Treatment of Exercise-associated hyponatremia

The treatment of EAH patients based on symptoms, whether mild symptoms and severe symptoms. This treatment should be performed when the diagnosis of Exercise-associated hyponatremia has been confirmed or is strongly suspected.

a. Exercise-associated mild hyponatremia

In patients with mild symptomatic EAH, the treatment procedures are oral fluids restriction, consuming foods or drinks containing sodium, and administering isotonic intravenous fluids only when necessary.

Peroral Fluid Restriction:
Patients with EAH due to overhydration and fluid retention need to undergo restriction of oral fluid consumption until urination occurs.

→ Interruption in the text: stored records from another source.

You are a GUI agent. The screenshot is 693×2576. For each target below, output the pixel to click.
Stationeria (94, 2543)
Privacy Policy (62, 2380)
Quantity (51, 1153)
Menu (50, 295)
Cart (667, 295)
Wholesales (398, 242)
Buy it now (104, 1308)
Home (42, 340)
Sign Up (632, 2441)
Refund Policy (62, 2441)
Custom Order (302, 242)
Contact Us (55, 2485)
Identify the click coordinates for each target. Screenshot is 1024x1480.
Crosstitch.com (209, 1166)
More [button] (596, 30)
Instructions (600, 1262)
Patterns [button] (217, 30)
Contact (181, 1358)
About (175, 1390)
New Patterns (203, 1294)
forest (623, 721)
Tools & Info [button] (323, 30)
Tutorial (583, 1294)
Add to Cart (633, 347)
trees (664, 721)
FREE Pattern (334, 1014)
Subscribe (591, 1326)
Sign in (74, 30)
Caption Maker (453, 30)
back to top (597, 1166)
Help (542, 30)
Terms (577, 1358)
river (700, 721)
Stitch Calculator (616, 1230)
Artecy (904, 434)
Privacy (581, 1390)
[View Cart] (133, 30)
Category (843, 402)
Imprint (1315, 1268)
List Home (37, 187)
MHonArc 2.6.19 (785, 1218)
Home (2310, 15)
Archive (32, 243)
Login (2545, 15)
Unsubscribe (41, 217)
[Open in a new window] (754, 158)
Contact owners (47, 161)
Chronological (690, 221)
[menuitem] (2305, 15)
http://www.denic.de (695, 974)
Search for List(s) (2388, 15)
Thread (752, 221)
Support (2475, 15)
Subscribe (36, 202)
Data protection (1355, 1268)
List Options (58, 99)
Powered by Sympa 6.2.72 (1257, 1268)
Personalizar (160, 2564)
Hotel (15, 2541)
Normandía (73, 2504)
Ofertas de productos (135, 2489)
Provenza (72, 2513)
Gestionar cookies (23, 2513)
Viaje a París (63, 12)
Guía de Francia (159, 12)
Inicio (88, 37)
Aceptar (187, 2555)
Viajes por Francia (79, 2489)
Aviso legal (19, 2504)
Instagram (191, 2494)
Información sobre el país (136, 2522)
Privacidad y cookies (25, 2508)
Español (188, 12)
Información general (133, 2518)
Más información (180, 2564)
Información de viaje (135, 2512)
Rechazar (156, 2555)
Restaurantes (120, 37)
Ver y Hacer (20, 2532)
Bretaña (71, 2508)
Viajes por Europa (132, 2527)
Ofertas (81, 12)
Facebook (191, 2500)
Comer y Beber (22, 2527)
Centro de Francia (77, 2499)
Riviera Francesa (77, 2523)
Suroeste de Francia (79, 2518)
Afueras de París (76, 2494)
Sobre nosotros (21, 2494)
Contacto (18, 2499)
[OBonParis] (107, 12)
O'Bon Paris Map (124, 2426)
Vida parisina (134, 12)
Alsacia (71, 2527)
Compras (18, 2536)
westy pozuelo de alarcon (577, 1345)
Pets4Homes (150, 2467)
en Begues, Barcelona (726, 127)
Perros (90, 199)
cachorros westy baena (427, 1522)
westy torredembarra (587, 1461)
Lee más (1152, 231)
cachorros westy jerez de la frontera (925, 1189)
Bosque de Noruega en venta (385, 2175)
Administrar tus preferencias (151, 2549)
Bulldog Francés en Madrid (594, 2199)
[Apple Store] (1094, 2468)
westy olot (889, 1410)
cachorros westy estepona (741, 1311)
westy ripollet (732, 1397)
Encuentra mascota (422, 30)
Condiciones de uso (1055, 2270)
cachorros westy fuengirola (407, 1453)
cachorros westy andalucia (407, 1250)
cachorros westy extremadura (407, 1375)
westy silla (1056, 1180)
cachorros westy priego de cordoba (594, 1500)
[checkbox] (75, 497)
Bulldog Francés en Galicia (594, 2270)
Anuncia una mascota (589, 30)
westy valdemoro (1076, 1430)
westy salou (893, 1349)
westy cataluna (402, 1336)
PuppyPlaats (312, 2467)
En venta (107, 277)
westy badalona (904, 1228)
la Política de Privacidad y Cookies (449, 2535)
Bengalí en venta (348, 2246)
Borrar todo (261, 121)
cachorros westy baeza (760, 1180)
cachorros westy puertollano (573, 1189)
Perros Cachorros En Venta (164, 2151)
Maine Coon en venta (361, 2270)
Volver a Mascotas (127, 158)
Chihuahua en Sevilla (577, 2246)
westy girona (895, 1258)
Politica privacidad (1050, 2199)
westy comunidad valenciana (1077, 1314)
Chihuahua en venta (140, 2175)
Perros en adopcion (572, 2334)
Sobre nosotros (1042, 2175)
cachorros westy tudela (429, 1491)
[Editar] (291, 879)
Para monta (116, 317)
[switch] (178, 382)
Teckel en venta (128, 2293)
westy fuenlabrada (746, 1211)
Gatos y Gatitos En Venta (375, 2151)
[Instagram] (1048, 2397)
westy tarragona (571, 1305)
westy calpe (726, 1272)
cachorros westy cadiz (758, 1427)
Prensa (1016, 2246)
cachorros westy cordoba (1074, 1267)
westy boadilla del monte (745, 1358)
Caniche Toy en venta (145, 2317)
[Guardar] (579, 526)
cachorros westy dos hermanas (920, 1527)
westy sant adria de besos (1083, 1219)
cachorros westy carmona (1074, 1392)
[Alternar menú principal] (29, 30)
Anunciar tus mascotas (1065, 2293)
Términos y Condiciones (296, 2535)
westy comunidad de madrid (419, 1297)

This treatment is contrary to the treatment of EAH due to dehydration. Therefore, the differential diagnosis of dehydration must be completely ruled out.

Consumption of Foods or Drinks containing sodium:
Oral administration of sodium (both hypertonic fluid and sodium-rich foods) is recommended in patients with mild EAH symptoms (without nausea and vomiting). Examples of foods or drinks are 100 ml of hypertonic saline given flavorings or 3-4 blocks of broth (containing 880 mg of sodium per block) dissolved in 125 mL of water.

Administration of intravenous fluids:
One of the clinical manifestations of EAH is nausea and vomiting. Not infrequently, patients have difficulty receiving fluids or food orally. Giving intravenous isotonic fluid is not recommended for EAH with fluid overload. But this can be considered in hemodynamically unstable conditions or severe vomiting. Administration of intravenous hypotonic fluid is contraindicated in EAH patients.

b. Exercise-associated severe hyponatremia

Give 100 mL of hypertonic fluid (NaCl 3%) by intravenous bolus immediately. It can be repeated two times at intervals of 10 minutes. The target increase in serum sodium is 4-5 mmol / L or until the neurological symptoms improve.

Intravenous hypertonic fluid administration for severe EAH case with encephalopathy is beneficial in relieving brain edema and reducing intracranial pressure. The absence of an intravenous hypertonic solution poses a risk of developing pulmonary edema, progressive cerebral edema, brain stem herniation, and death.

After the patient arrives at the hospital, immediately analyze the concentration of sodium in the serum. The doctor also needs to examine further whether there are brain edema and pulmonary edema that may occur in all EAH patients. Provide isotonic and hypotonic fluid if only the sodium level has been corrected or the hypovolemic condition is confirmed.